Solution: Always fix test failures before proceeding.
❌ Mistake 3: Not Reading the Plan
Agent: Here's the implementation plan [long document] User: Looks good, go ahead
Result: Surprises when results don't match expectations.
Solution: Read the plan in detail. Request changes if needed.
❌ Mistake 4: Working on Main Branch
User: Let's implement this directly on main
Result: No rollback path if problems occur.
Solution: Use worktrees or at least a separate branch.
Advanced Tips
Parallel Agent Dispatch
For independent tasks, use the dispatching-parallel-agents skill:
"Implement tasks 1-5 in parallel with separate subagents"
This leverages parallel processing to speed up development.
Custom Skill Creation
Create skills for patterns you frequently use:
# skills/my-custom-pattern/SKILL.md ## Trigger When user asks to implement a new API endpoint ## Steps 1. Check if route exists 2. Validate request schema 3. Write integration test 4. Implement handler 5. Add API documentation
CI/CD Integration
Superpowers can be integrated with CI pipelines:
# .github/workflows/superpowers-check.yml name: Superpowers Quality Check on: [pull_request] jobs: review: runs-on: ubuntu-latest steps: - uses: actions/checkout@v4 - name: Run Superpowers Review run: | # Agent will perform automatic code review # with Superpowers standards
Summary & Next Steps
Key Takeaways
- Superpowers = Framework + Methodology - Not just a plugin, but a new way of working
- Skills Auto-Activate - Agent knows when to use which skill
- TDD is Mandatory - No exceptions, always test first
- Quality Gates - Every step has verification
- Parallel Development - Worktrees enable safe parallel work
Recommended Learning Path
| Level | Focus |
|---|---|
| Beginner | Install Superpowers, try brainstorming skill |
| Intermediate | Understand TDD flow, use worktrees |
| Advanced | Create custom skills, parallel agents |
| Expert | CI/CD integration, team-wide adoption |
Resources
Conclusion
Superpowers isn't a magic wand that makes all code perfect. It's a framework that forces discipline and process in AI-assisted software development.
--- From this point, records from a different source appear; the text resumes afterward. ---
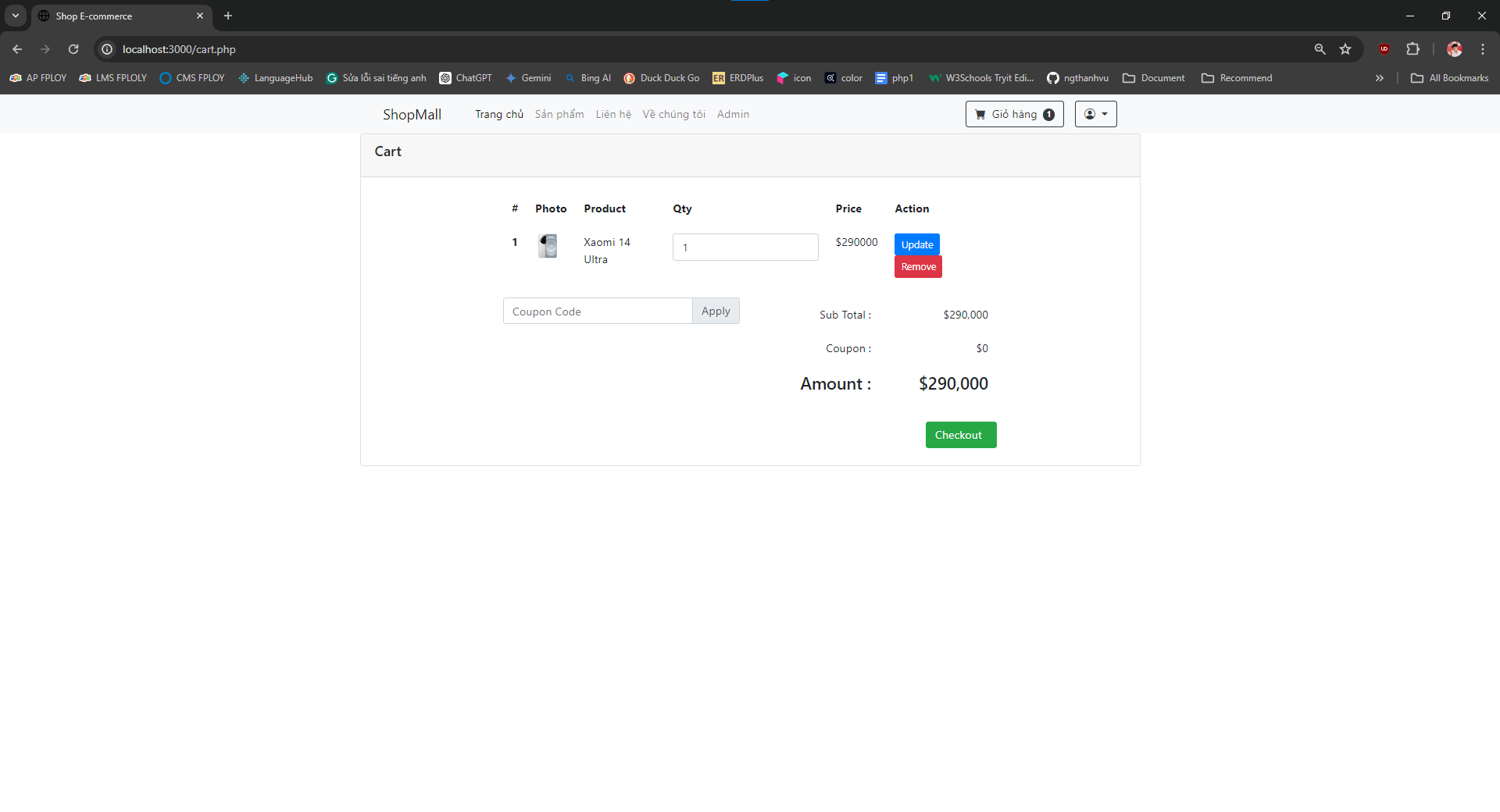Click the Coupon Code input field

click(x=598, y=311)
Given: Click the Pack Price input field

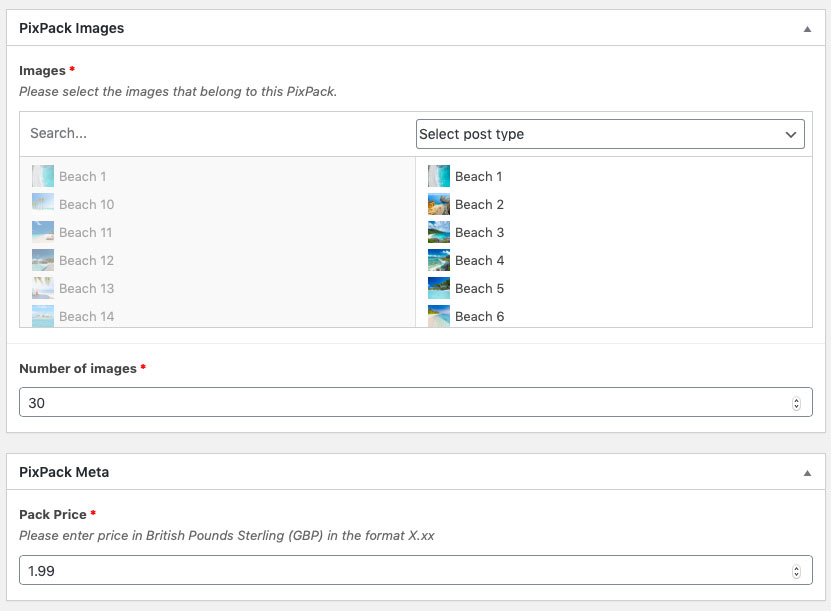Looking at the screenshot, I should tap(416, 570).

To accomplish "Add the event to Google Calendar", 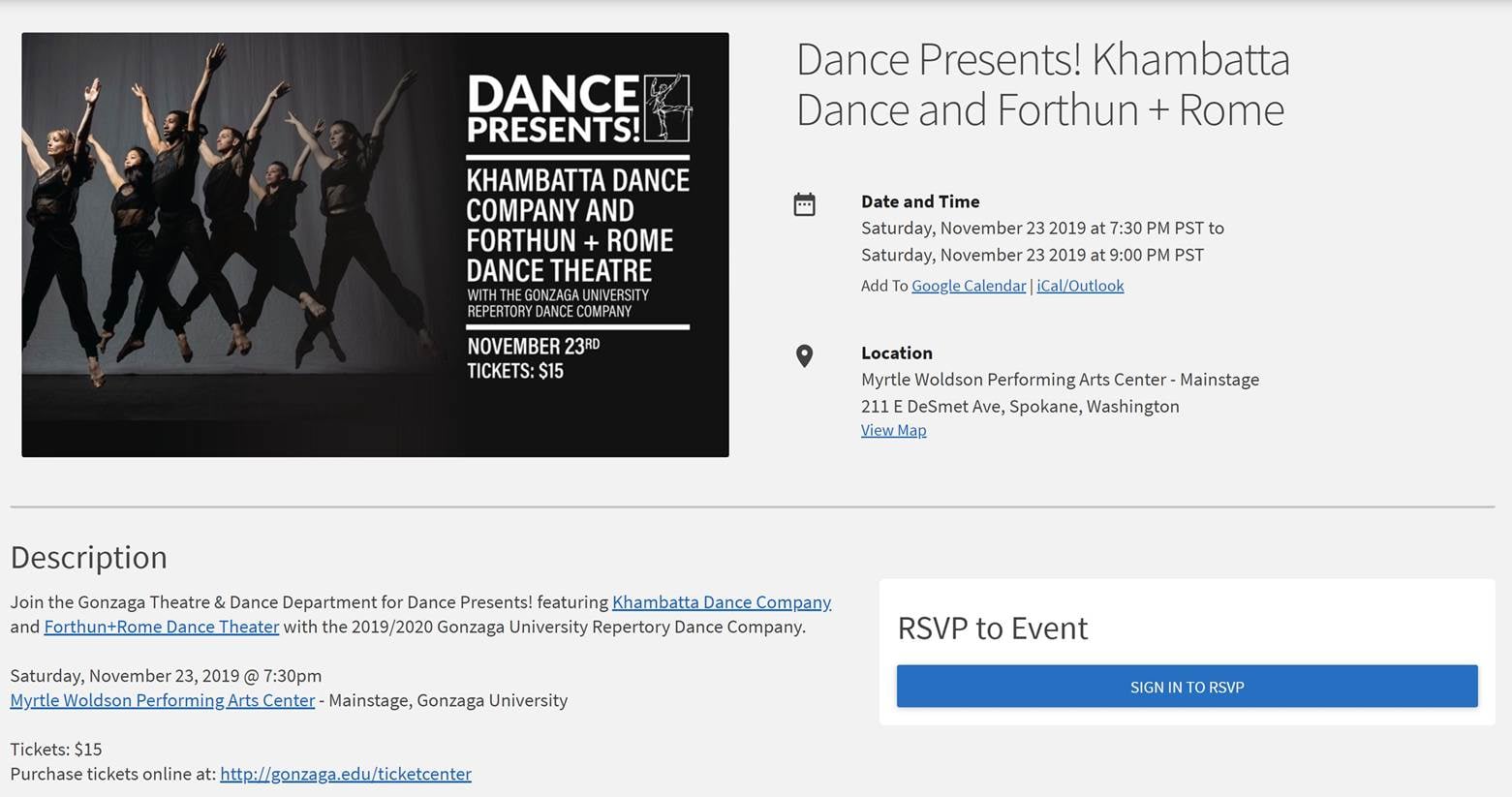I will pos(969,286).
The main benefit isn't speed—it's consistency and quality. Agents with Superpowers produce code that:
- Matches specifications
- Has good test coverage
- Follows best practices
- Is easy to review and maintain
In 2026, where AI coding agents are becoming the norm, the difference between "coding with AI" and "professional software development with AI" is the methodology used. Superpowers bridges that gap.